We're all gifted in our own way.
Apparently.
Like snowflakes.
To a degree, yes.
Sometimes when the NYPD SWAT guys wander around to take a look at my paintings I offer to hold their M-16s if that would make it easier for them to write something. Not one time has one of those guys handed me their rifle.
Must be a rule.Anyway, to make a long story short, I am, at some point, thumping this beautiful auburn horse (I'm using the word auburn here, perhaps incorrectly, to describe the standard reddish-brown color of your basic horse) and thinking that a man needs a dog he can thump on the side.
Prolly.
Same thing, I guess, with the horse.
That's my guess.
I mean, imagine the uproar if the cop's supervisor were to come around the corner just as you are screwing around with the guy's assault rifle.
Exactly.
Same thing, I guess with the horse.
I haven't ridden in years.
Me neither. We should go sometime.
Then, not moments later, the Redbone Coonhound strolls by, smelling for 'coons, I guess, and I'm feeling like it's a sign from God to go get one.
1 Comments:
I don't think you should get a redbone coon. Now why would I give you advice such as this, when you're clearly smitten?

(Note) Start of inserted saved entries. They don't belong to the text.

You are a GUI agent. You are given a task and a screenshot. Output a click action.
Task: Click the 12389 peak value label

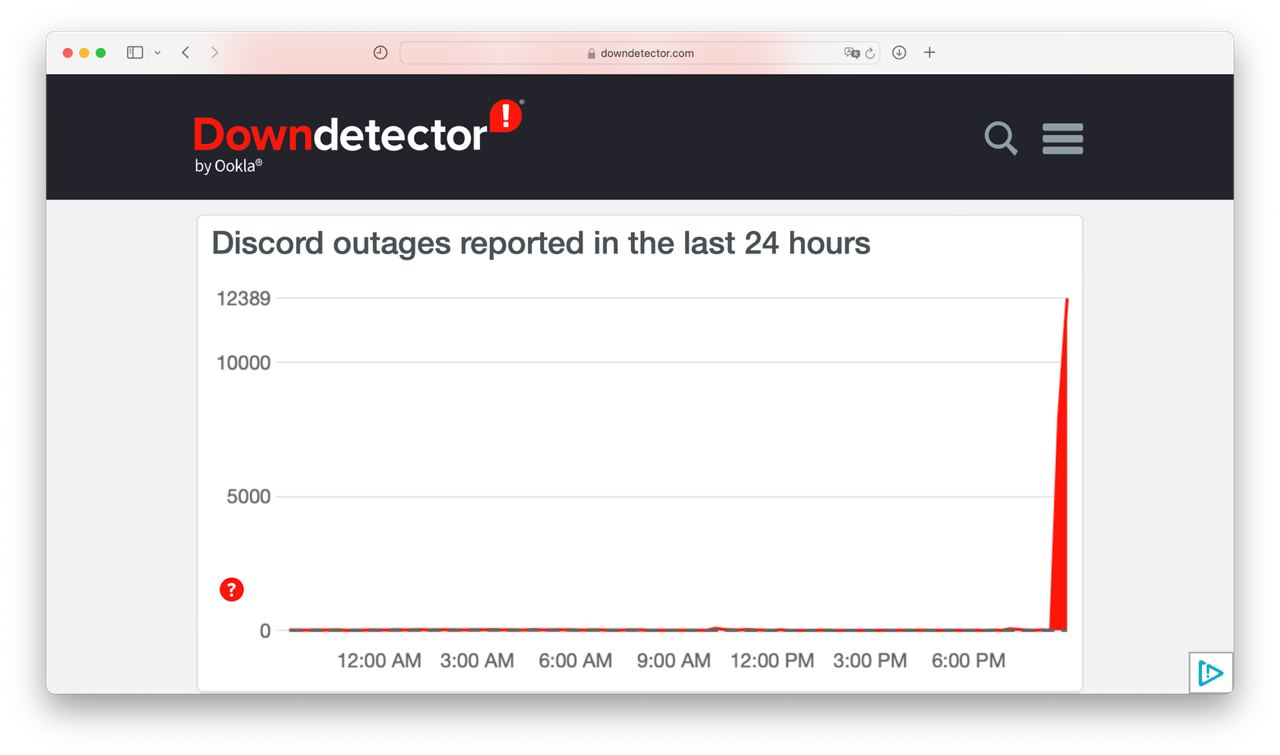pos(243,298)
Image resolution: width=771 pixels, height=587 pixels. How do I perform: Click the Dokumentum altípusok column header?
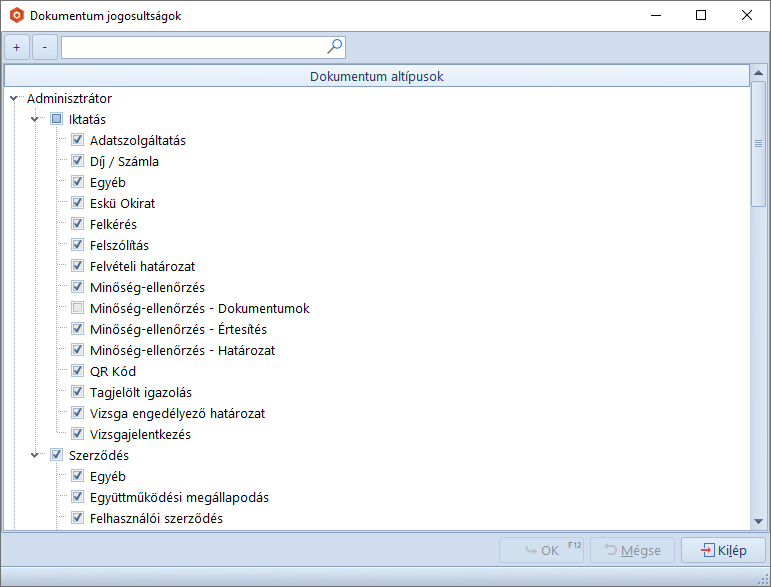point(376,76)
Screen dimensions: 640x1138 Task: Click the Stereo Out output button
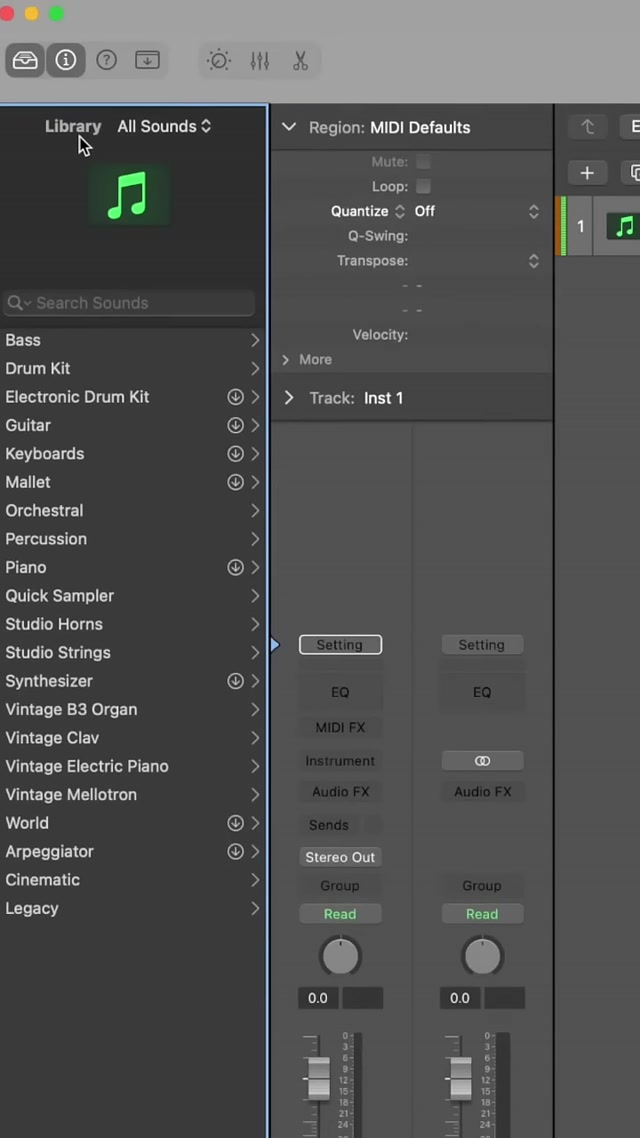coord(340,857)
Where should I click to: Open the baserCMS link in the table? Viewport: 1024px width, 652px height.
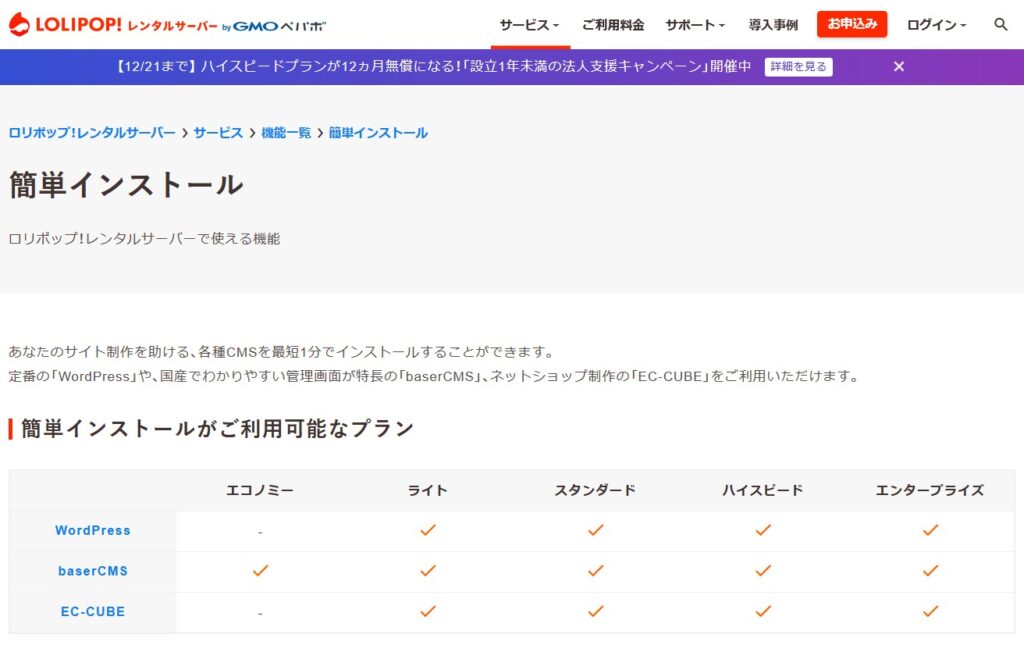point(93,571)
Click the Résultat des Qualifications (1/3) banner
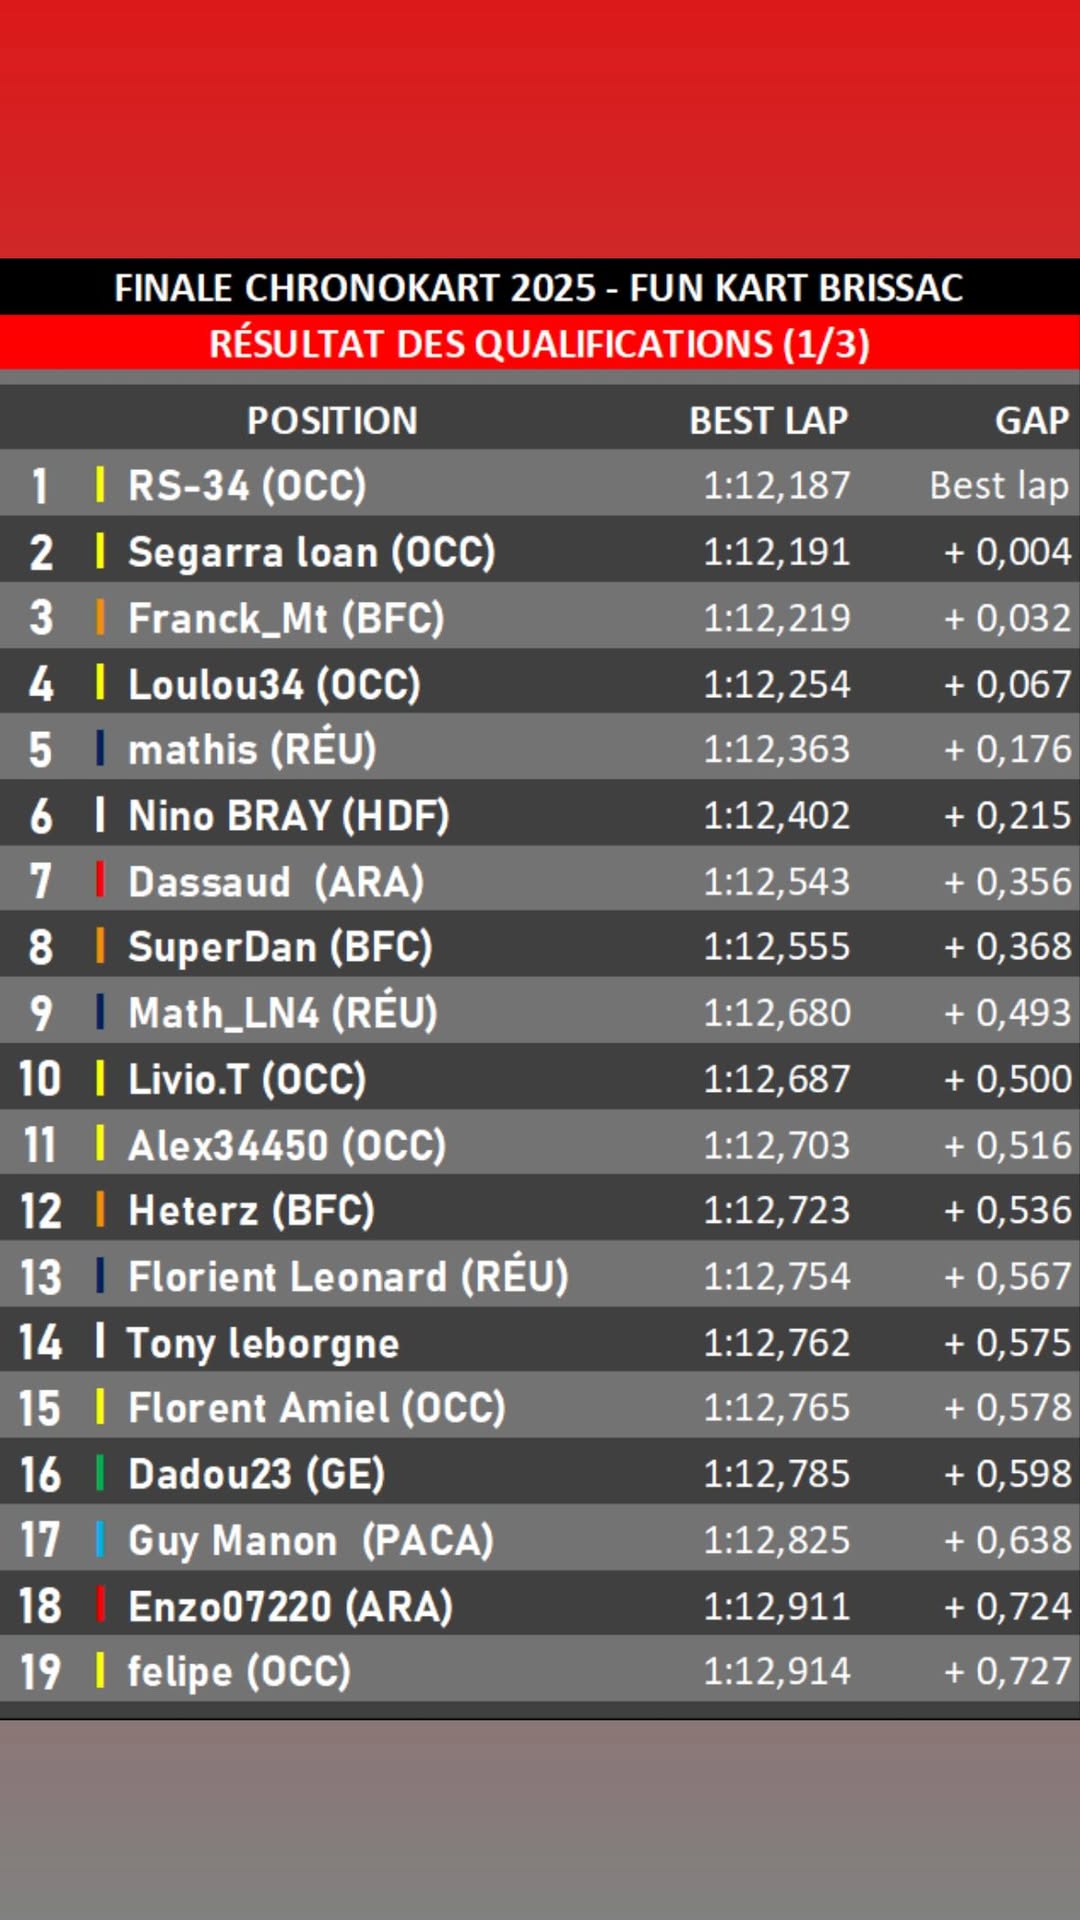Image resolution: width=1080 pixels, height=1920 pixels. click(539, 344)
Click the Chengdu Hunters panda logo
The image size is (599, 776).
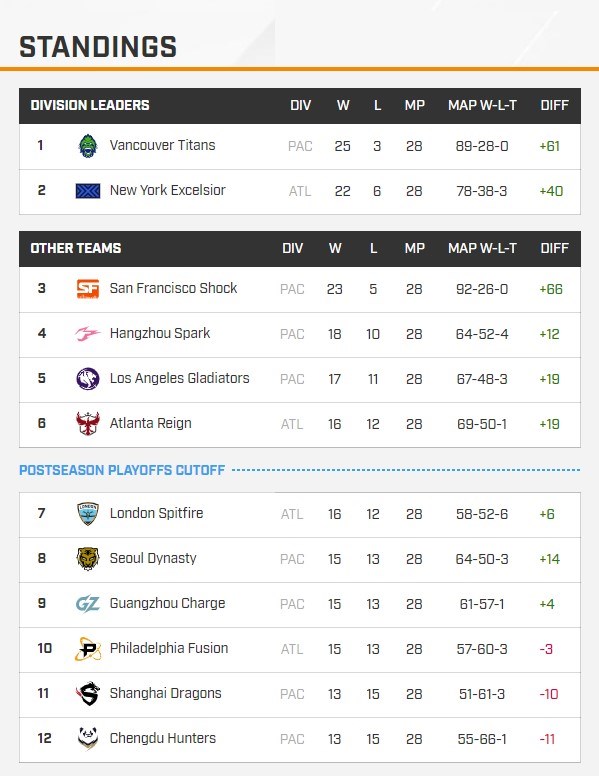88,738
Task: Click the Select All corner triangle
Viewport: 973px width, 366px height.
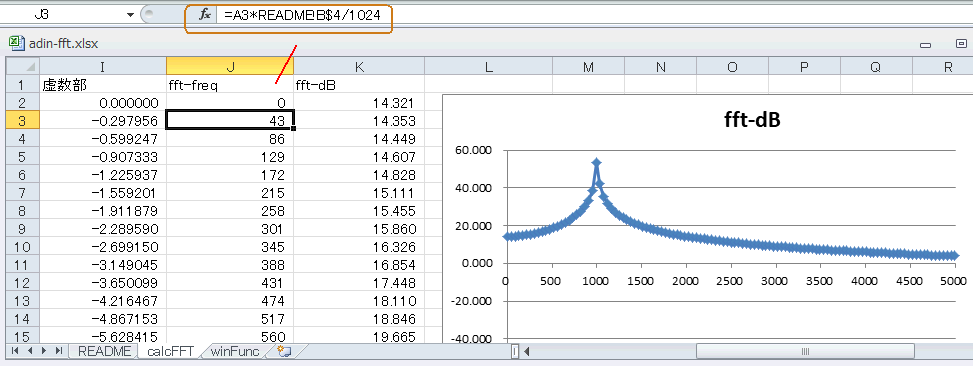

Just that I have a coon type dog -- a catahoula cur -- which are also beautiful and also known for chasing big game of yr front lawn, should you happen to have both of these. And I find it sometimes tiresome to give these hyperactive dogs all the exercise they really need.
It's a lot.
So, what I should have said off the bat is -- go get one! You'll never be content unless you do. But just sos you know, you'll also need a good pair of walking shoes.
I think it's hilarious that you asked a cop if you could pet her horse. The way it's written, it's not only surprising (because yes, I did assume it was a male cop) but when you realize it's a woman, your sentence becomes salacious. Is that what you were aiming for?